To date, her published short stories number about 200. She has also published seven novels as well as poetical works. Her writing concerns socio-political issues and women's concerns in general. The Indian State of Kashmir constitutes the backdrop of most of her writings, especially terrorism and the repercussions of it, notably the mass exodus of the majority community of "Kashmiri Pandits".
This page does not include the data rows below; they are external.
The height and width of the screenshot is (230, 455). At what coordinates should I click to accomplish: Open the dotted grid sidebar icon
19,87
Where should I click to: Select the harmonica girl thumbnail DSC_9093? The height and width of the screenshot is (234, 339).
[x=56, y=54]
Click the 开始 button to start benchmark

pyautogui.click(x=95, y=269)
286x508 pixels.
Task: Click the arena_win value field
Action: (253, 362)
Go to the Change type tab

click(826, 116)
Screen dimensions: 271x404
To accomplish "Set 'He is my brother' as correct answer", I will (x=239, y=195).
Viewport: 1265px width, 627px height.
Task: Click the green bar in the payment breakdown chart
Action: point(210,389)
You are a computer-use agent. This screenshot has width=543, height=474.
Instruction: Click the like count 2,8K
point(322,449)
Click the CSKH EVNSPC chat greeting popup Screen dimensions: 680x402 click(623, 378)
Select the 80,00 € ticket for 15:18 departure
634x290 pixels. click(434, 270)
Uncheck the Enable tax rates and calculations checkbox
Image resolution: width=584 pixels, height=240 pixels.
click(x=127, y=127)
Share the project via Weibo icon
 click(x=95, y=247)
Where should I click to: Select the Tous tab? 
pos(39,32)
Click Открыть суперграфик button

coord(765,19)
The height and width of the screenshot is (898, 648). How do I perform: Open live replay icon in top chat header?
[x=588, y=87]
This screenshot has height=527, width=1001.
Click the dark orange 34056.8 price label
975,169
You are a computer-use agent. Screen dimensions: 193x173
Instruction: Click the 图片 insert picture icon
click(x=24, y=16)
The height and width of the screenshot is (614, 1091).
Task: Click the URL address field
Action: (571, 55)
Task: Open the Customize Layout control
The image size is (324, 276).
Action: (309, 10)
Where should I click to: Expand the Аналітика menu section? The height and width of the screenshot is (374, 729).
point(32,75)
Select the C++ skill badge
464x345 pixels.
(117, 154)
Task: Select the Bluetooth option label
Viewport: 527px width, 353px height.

Her magnum opus is Katha Satisar [2001]. She has been the recipient of several awards, including the Subramanya Bharati award, awarded by the President of India for her literary work. Her works have also  been translated in many Indian languages, and into English. Her novel Ailan Gali Zinda Hai has been translated for the first time in English by Manisha Chaudhry, published by Zubaan Books (an imprint of 'Kaali for Women', Penguin India) as A Street in Srinagar, The translation was shortlisted for the 2012 DSC Prize for South Asian Literature. 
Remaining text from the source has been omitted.